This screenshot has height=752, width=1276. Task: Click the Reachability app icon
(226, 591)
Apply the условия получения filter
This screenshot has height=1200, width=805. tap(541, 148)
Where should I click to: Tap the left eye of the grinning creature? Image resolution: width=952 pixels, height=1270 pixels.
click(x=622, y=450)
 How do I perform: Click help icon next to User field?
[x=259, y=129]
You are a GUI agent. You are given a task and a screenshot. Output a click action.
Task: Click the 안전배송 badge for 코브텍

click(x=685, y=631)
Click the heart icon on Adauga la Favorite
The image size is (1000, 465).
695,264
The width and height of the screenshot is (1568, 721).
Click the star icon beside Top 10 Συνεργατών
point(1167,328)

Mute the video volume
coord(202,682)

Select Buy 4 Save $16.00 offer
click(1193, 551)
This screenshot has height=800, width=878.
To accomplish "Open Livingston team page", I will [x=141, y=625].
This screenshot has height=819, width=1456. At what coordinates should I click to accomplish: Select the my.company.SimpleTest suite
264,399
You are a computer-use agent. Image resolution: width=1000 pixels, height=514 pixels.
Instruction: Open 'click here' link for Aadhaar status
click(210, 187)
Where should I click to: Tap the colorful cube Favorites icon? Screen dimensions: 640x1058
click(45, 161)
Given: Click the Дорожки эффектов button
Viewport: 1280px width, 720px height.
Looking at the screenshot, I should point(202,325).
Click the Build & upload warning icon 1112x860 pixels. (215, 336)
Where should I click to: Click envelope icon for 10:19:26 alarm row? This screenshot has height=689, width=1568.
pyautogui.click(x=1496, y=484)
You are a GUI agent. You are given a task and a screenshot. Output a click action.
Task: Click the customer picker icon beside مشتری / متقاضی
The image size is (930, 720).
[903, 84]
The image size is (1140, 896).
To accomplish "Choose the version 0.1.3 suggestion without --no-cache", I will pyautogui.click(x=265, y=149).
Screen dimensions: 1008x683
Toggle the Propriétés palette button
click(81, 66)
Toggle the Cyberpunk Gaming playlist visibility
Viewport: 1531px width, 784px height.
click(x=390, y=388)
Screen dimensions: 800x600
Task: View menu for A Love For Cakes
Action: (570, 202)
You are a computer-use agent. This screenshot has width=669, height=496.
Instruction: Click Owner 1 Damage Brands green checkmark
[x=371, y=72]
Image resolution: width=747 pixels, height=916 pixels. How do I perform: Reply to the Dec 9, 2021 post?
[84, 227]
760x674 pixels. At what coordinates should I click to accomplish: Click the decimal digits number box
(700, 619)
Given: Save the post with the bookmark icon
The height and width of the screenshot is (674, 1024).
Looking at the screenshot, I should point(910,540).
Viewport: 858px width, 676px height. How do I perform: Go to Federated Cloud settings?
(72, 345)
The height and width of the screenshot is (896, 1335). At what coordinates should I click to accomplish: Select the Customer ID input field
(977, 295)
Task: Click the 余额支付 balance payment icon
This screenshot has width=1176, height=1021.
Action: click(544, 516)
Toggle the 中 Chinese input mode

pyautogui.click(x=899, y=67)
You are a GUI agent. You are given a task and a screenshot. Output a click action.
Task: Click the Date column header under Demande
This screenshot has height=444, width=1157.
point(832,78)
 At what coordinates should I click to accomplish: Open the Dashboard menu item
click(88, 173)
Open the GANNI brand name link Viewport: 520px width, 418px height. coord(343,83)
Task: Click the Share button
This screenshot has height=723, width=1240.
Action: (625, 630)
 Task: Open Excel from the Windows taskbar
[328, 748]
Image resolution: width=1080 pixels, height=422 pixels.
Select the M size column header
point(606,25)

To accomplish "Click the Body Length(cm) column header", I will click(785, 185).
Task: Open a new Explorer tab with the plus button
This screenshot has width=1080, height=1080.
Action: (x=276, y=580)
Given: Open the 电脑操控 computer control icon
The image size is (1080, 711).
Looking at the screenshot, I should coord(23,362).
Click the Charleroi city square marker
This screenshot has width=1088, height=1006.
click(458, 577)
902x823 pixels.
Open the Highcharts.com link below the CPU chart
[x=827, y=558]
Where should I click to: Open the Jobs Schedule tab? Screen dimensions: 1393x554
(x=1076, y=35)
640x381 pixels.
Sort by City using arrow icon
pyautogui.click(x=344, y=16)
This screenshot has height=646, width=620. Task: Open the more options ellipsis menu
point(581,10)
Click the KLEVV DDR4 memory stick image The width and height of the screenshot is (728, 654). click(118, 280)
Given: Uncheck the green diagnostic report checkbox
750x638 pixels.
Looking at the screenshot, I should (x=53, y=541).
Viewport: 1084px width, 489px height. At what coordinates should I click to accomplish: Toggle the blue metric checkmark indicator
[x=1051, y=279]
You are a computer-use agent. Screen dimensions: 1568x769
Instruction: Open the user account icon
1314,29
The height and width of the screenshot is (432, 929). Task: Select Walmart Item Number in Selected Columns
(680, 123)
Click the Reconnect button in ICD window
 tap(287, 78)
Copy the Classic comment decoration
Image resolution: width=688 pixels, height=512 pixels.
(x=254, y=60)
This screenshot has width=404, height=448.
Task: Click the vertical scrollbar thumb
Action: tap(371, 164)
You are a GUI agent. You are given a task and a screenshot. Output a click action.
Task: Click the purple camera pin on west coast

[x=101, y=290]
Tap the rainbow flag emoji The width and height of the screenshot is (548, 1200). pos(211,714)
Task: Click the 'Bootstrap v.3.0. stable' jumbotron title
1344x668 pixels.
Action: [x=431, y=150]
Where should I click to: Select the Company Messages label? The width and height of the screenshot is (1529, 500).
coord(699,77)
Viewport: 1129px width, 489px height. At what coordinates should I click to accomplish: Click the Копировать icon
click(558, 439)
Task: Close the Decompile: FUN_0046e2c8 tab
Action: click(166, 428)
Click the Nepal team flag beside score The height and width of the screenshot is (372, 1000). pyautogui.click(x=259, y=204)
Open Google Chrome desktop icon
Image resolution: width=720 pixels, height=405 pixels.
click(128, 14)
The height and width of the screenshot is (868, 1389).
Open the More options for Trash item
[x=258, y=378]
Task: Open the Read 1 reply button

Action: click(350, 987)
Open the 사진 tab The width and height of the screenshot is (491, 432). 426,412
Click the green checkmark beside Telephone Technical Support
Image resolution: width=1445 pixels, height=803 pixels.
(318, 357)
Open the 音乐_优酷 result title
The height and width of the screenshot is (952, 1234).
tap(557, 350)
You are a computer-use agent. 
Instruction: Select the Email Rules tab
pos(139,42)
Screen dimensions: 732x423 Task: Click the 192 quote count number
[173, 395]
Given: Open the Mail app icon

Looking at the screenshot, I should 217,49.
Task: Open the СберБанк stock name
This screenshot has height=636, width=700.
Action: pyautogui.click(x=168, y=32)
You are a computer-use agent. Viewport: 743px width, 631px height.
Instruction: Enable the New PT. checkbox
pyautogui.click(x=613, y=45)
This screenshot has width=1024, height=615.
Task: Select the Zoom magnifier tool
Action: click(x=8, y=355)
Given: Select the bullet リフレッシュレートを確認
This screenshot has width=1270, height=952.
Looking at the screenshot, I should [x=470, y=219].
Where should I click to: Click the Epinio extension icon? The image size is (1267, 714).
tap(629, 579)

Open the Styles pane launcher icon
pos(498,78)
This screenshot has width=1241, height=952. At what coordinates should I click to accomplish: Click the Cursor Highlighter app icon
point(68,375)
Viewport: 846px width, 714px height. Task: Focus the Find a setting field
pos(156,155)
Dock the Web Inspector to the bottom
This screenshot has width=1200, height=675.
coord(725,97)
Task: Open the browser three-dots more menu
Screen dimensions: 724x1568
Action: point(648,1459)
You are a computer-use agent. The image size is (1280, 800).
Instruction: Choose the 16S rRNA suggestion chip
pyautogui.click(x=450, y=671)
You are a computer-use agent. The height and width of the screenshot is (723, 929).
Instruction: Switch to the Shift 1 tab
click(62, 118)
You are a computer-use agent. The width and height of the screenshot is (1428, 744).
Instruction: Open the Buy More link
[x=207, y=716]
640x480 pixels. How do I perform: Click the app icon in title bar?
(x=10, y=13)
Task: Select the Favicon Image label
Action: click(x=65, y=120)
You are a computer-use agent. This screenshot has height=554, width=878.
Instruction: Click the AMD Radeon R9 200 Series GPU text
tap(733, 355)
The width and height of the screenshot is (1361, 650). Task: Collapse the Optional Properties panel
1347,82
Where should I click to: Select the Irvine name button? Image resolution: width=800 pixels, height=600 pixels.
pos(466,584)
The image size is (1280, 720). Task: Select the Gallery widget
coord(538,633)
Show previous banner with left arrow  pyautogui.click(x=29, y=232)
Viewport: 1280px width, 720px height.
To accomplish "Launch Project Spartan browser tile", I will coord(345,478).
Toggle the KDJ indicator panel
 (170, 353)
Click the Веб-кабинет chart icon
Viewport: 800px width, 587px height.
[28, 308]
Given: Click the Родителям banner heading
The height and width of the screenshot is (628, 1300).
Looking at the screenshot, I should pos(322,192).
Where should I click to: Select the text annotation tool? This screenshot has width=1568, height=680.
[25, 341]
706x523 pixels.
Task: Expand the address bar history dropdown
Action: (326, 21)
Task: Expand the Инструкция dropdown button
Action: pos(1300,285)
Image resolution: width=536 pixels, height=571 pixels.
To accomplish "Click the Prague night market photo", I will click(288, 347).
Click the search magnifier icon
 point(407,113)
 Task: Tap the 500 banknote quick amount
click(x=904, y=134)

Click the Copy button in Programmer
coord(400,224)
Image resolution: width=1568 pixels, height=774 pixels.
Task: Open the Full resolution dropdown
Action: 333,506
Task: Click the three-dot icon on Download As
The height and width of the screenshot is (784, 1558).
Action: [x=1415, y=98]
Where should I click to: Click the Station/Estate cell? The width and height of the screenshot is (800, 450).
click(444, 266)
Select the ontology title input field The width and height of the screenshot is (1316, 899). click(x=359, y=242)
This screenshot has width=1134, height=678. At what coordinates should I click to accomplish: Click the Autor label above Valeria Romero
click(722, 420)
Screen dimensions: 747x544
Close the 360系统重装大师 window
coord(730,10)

────────

Please output exactly the lines from the one containing "Select the ontology" through the end of the records, both included.

Select the ontology title input field The width and height of the screenshot is (1316, 899). click(x=359, y=242)
This screenshot has width=1134, height=678. At what coordinates should I click to accomplish: Click the Autor label above Valeria Romero
click(722, 420)
Screen dimensions: 747x544
Close the 360系统重装大师 window
coord(730,10)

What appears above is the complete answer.